Property Markets Slump
The real-estate rout that’s pushed down home prices in major metropolitan markets by almost a third from a July 2006 peak has cut into property levies, while ebbing consumer confidence has curbed retail sales-tax collections by municipalities.
State and local property-tax receipts dropped 1.2 percent in the second quarter from a year earlier, the U.S. Census Bureau said today. That marked the third-straight decline.
Municipal governments are also shouldering rising medical-care expenses for workers and face widening unfunded pension liabilities after tumbling markets led to losses in 2009.
Local governments have only recently begun to feel the full brunt of the housing market’s drop because values used for taxes typically lag behind markets by 18 months or more, according to the League. Receipts likely will decline in fiscal 2012 and 2013 for the same reason, the group said.
The financial strains on cities have fostered investor speculation that municipal-bond defaults would rise after banking analyst Meredith Whitney’s firm in September 2010 forecast that more issuers would renege on their debts.
While communities such as Pennsylvania’s capital of Harrisburg have staved off default, Central Falls, Rhode Island, began bankruptcy proceedings last month because of costs tied to pensions and employee health care.

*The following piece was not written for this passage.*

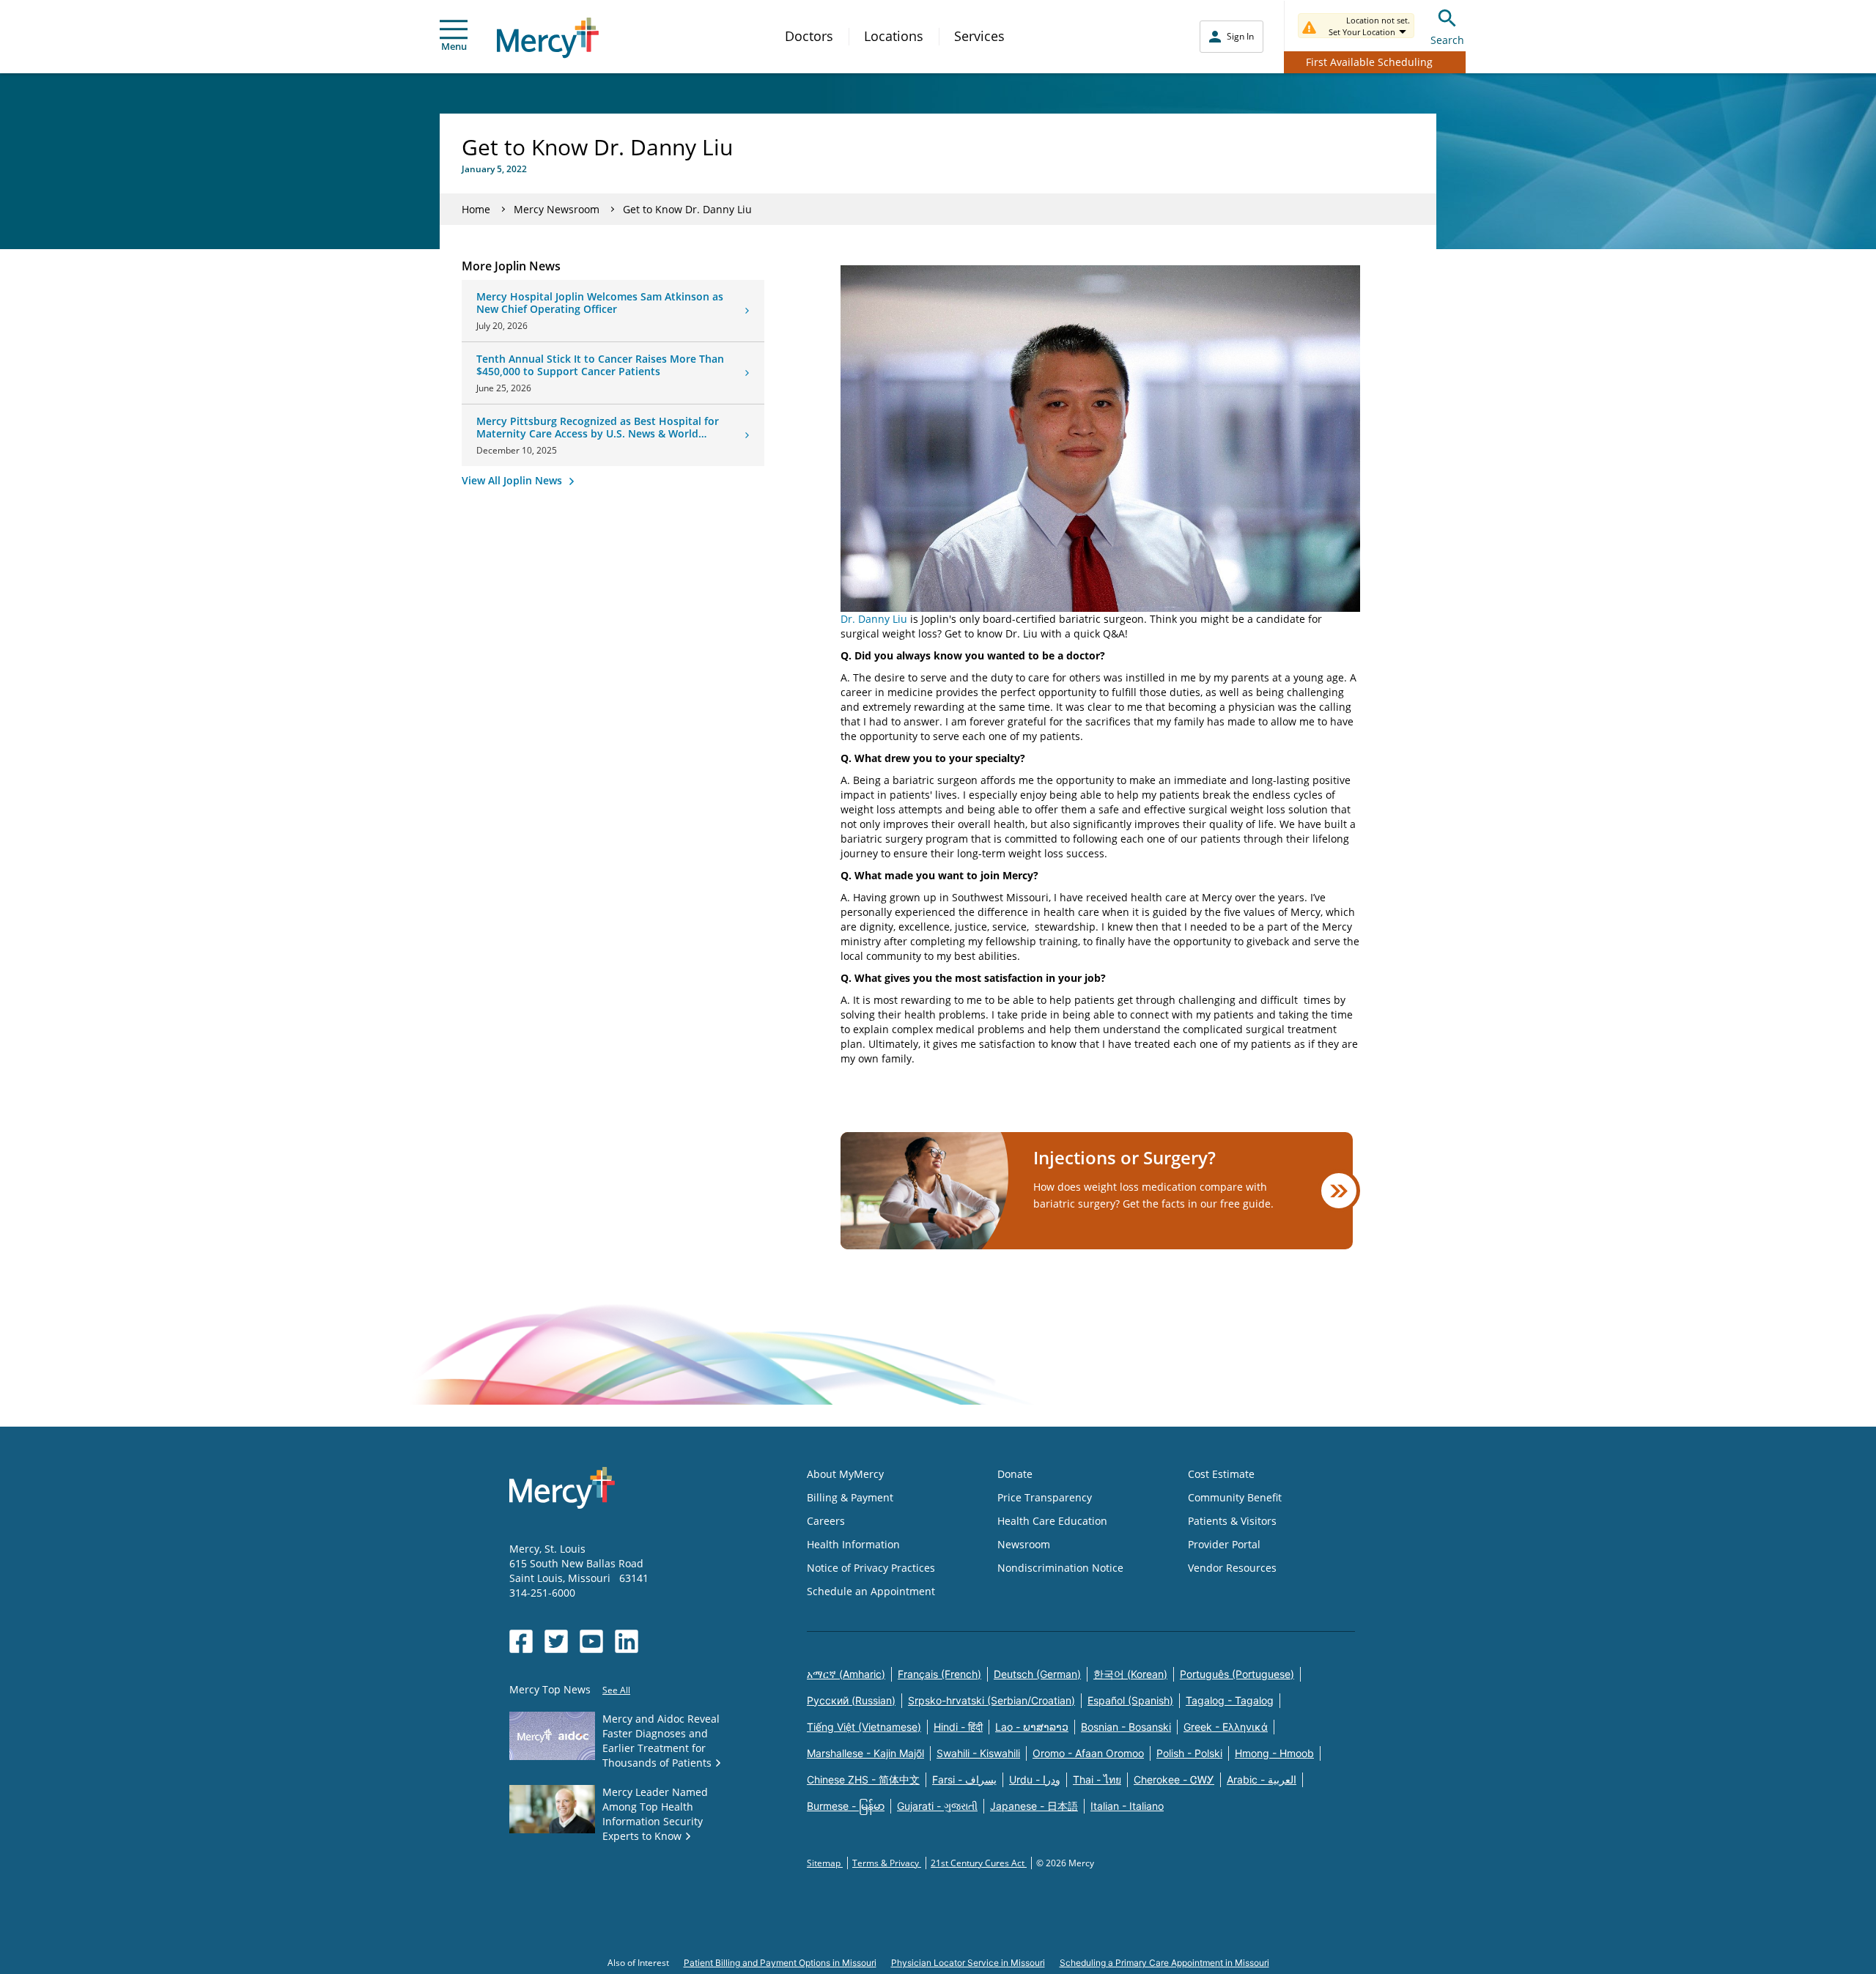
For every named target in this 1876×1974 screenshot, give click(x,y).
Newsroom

“Those choices are very, very rare,” Hoene said.
Through Sept. 22, about $1.18 billion of municipal debt entered default this year, compared with almost $3.61 billion for 2010, according to the Distressed Debt Securities Newsletter in Miami Lakes, Florida. On the whole, cities are paying their bills and balancing their budgets by eliminating jobs, canceling projects and charging more for services, Hoene said.
Local governments have slashed 550,000 jobs from their payrolls since September 2008, the month that the Lehman Brothers Holdings Inc. sought bankruptcy court protection, accelerating the financial crisis. Half of cities cut or froze employee pay, 31 percent fired workers and 30 percent cut health-care benefits, the League said.

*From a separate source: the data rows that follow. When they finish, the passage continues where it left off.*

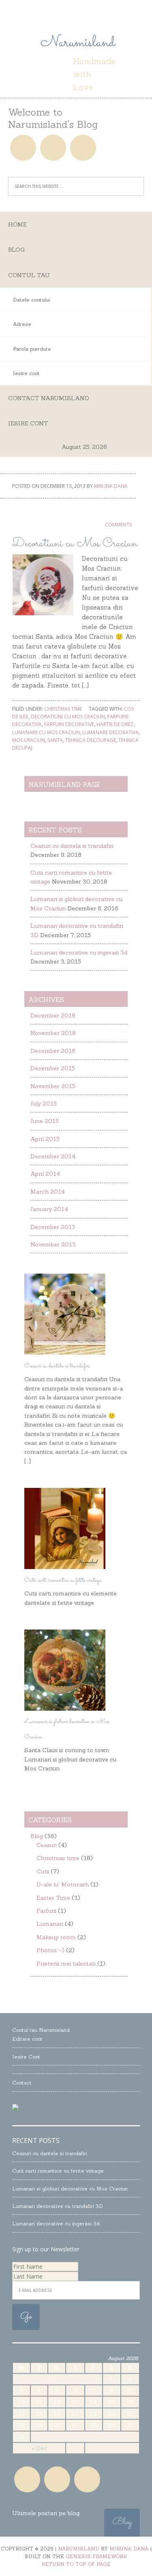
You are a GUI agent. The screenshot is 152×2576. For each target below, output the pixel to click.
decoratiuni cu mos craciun (68, 716)
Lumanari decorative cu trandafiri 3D (57, 2206)
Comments (118, 524)
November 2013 (53, 1244)
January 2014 (49, 1209)
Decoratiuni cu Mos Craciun (74, 544)
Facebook (23, 148)
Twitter (83, 148)
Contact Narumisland (48, 398)
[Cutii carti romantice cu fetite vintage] (64, 1567)
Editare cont (27, 2039)
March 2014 (47, 1191)
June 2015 (44, 1121)
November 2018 (53, 1033)
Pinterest (53, 148)
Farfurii (46, 1910)
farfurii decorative (69, 724)
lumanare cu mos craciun (46, 732)
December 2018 (52, 1015)
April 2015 (45, 1138)
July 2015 (43, 1103)
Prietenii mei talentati (66, 1963)
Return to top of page (76, 2564)
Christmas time (63, 708)
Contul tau (29, 275)
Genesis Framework (96, 2556)
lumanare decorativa (110, 732)
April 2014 (45, 1173)
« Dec (39, 2448)
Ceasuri (46, 1845)
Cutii (42, 1871)
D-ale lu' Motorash (62, 1884)
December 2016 (52, 1050)
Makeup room (56, 1937)
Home (17, 224)
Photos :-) (50, 1950)
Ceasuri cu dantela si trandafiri (71, 845)
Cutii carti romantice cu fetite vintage (62, 1580)
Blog (16, 249)
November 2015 (52, 1086)
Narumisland (76, 42)
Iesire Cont (26, 2057)
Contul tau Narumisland (41, 2030)
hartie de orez (115, 724)
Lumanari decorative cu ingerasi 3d (78, 952)
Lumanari (49, 1923)
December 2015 (52, 1068)
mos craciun (28, 740)
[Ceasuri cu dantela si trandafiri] (64, 1352)
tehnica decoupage (90, 740)
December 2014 (52, 1156)
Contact (22, 2083)
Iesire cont (28, 423)
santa (55, 740)
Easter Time (53, 1897)
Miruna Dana (129, 2549)
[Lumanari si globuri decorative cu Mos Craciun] (64, 1708)
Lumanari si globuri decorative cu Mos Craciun (70, 2189)
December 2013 (52, 1227)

Three out of five municipalities delayed or canceled “capital infrastructure projects,” according to the survey. Mayors and city councils also took steps to increase revenue. Fees charged to residents were raised in 41 percent of cities, while 23 percent imposed new charges and 20 percent raised property-tax rates, the League said.
The survey of 1,055 municipal finance officers, including those in all U.S. communities with more than 50,000 residents, was conducted by mail and e-mail from April to June. The results are based on 272 responding cities.
Since the end of June, there has been growing investor concern that the U.S. economy may stall and slip into recession. National nonfarm payroll growth halted a 10-month climb in August, Labor Department figures show. Manufacturing output slowed last month while consumer confidence plunged.
Given the direction of the economy, it may be two to five years before local revenue grows enough to let cities fully emerge from the slump spurred by the recession that ended in June 2009, Hoene said. A housing market recovery will be key to any rebound, given the dependence on real-estate taxes.
“There’s a big question mark about where we are headed economically,” he said.